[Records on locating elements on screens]
▶
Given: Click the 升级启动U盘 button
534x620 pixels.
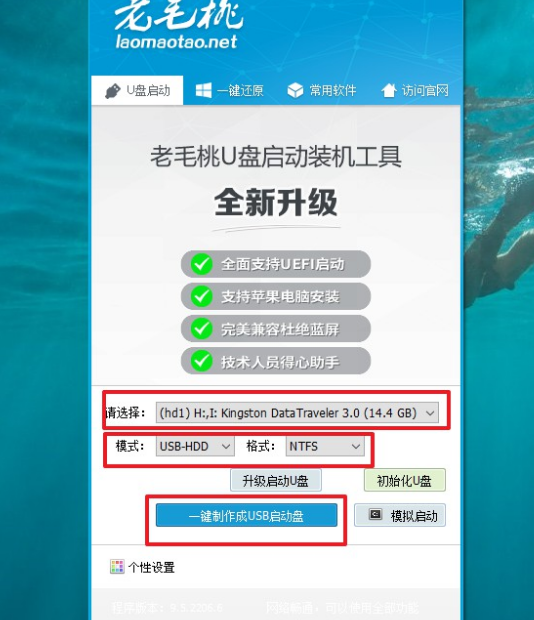Looking at the screenshot, I should point(275,481).
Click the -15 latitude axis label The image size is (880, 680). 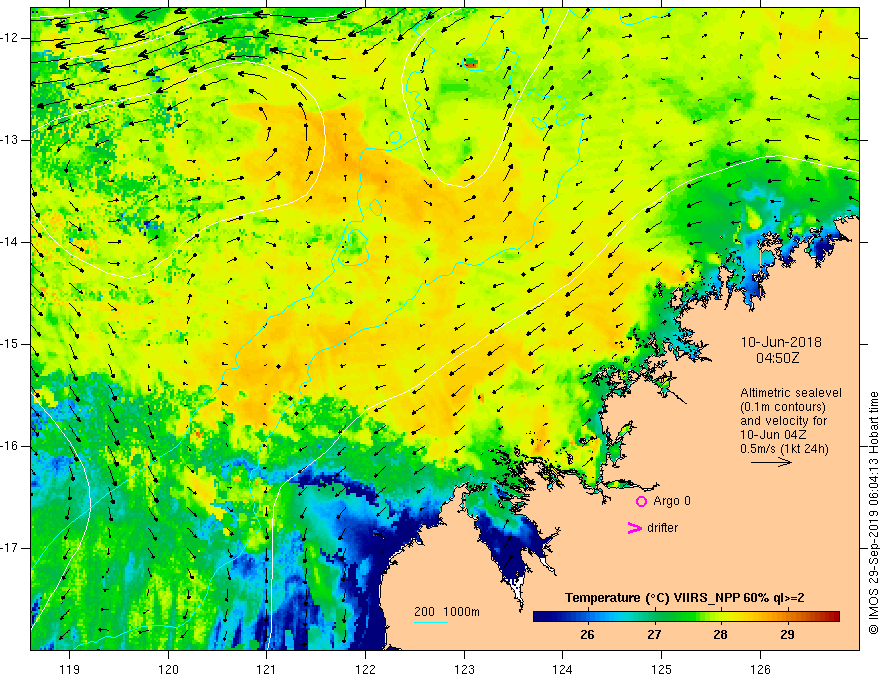(12, 344)
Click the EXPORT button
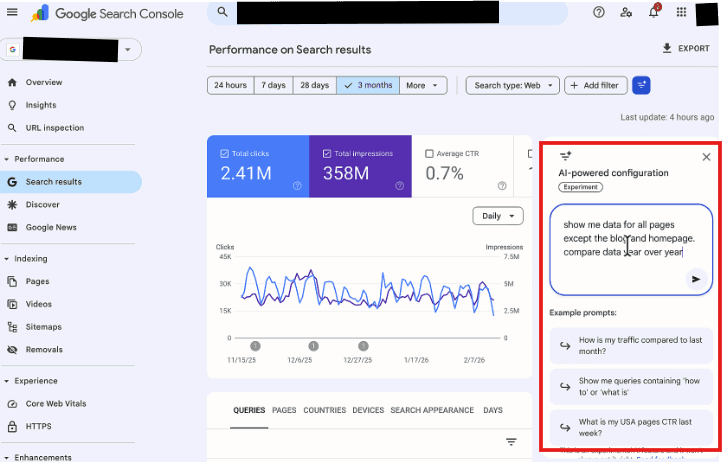The width and height of the screenshot is (723, 462). (x=686, y=48)
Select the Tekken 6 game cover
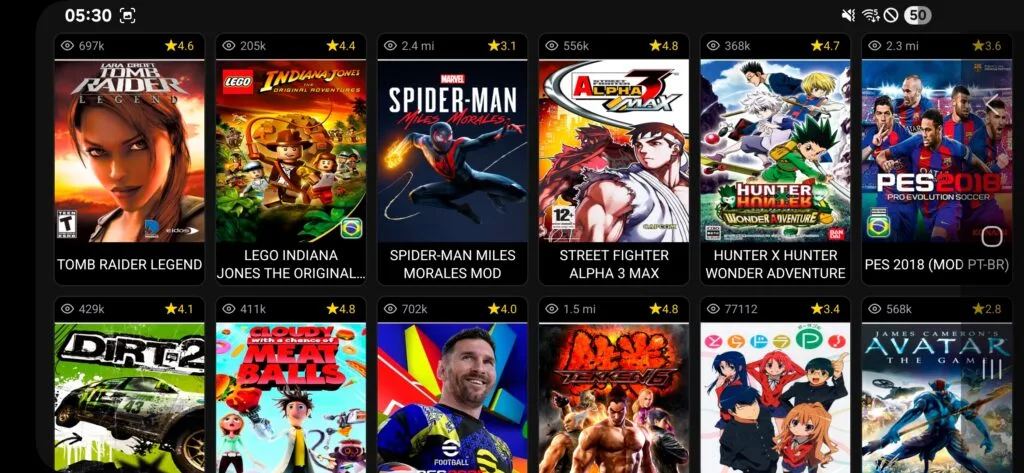The width and height of the screenshot is (1024, 473). 614,398
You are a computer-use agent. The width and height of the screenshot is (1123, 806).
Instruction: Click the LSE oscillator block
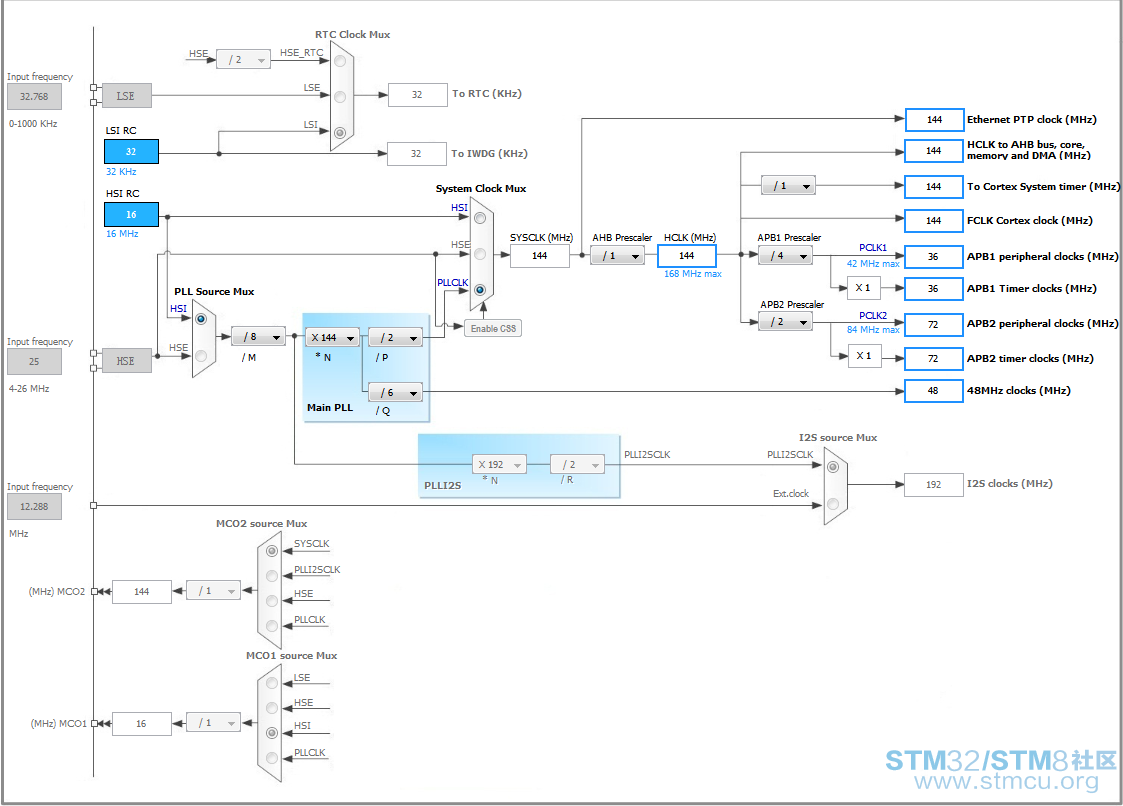tap(125, 95)
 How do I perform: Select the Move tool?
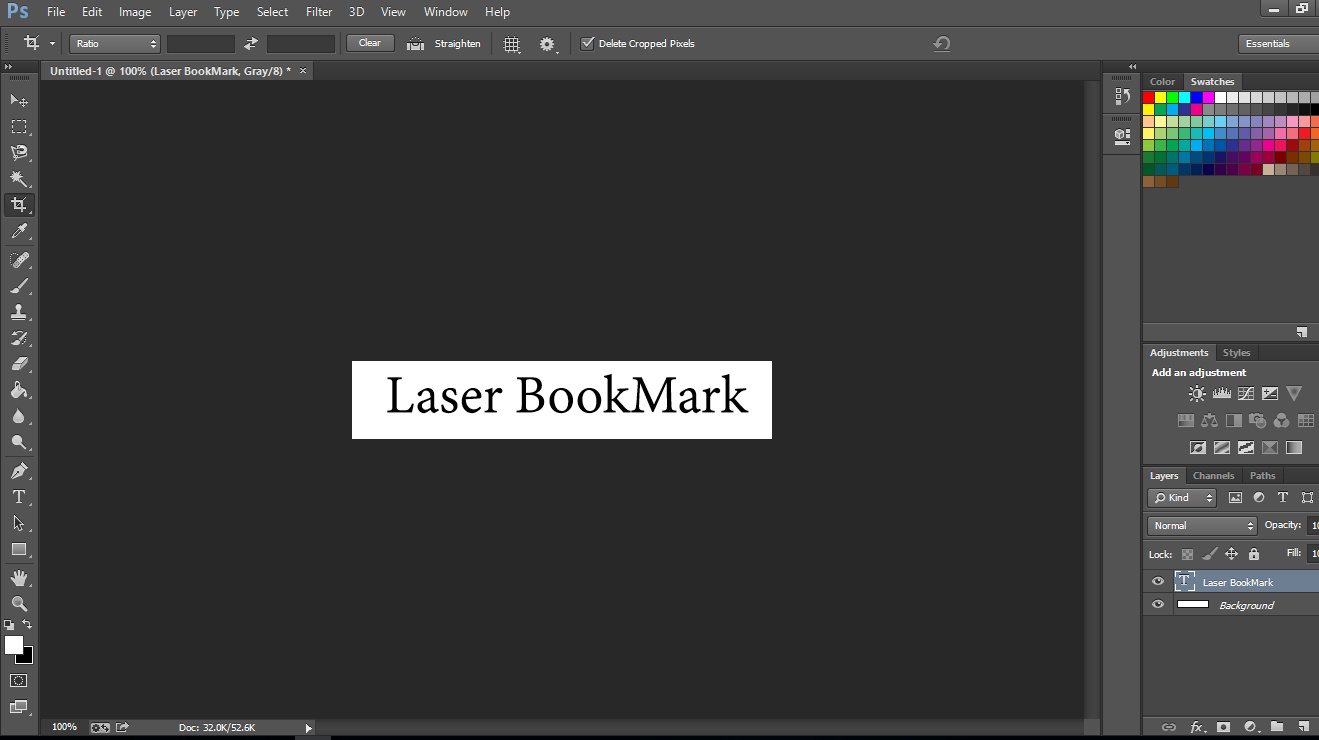[x=18, y=100]
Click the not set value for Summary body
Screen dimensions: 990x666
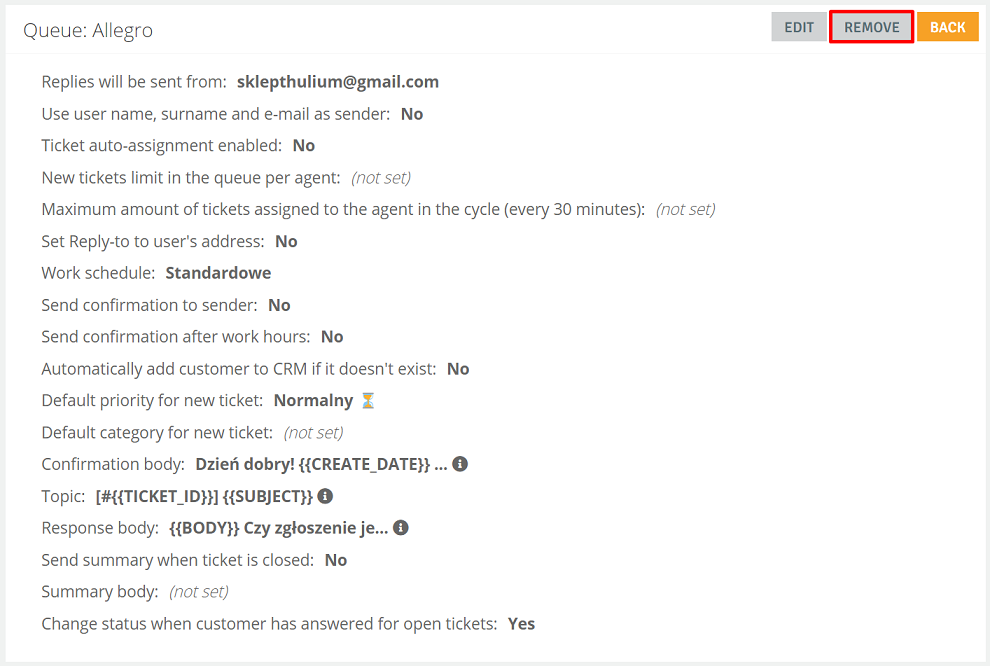coord(199,592)
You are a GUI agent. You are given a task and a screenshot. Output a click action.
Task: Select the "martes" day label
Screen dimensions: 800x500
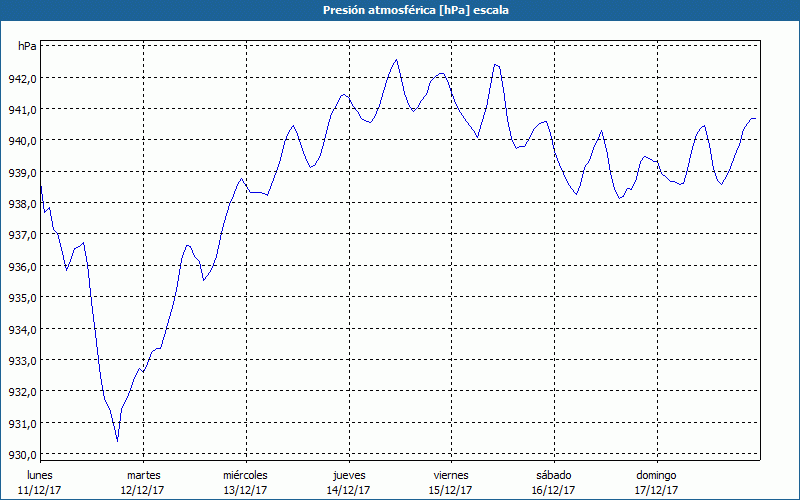coord(143,474)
◀
Transcribe the lines of the material from the line containing "Click the EXPORT button" through the end of the material, including both ends. Leave the pictures out of your answer.

Click the EXPORT button
The width and height of the screenshot is (723, 462). (x=686, y=48)
Select the Tekken 6 game cover
The width and height of the screenshot is (1024, 473). 614,398
You are a computer-use agent. The width and height of the screenshot is (1123, 806).
Instruction: Click the LSE oscillator block
tap(125, 95)
 How do I perform: Select the Move tool?
[x=18, y=100]
Click the not set value for Summary body
Screen dimensions: 990x666
coord(199,592)
You are a GUI agent. You are given a task and a screenshot. Output a click action.
Task: Select the "martes" day label
Screen dimensions: 800x500
coord(143,474)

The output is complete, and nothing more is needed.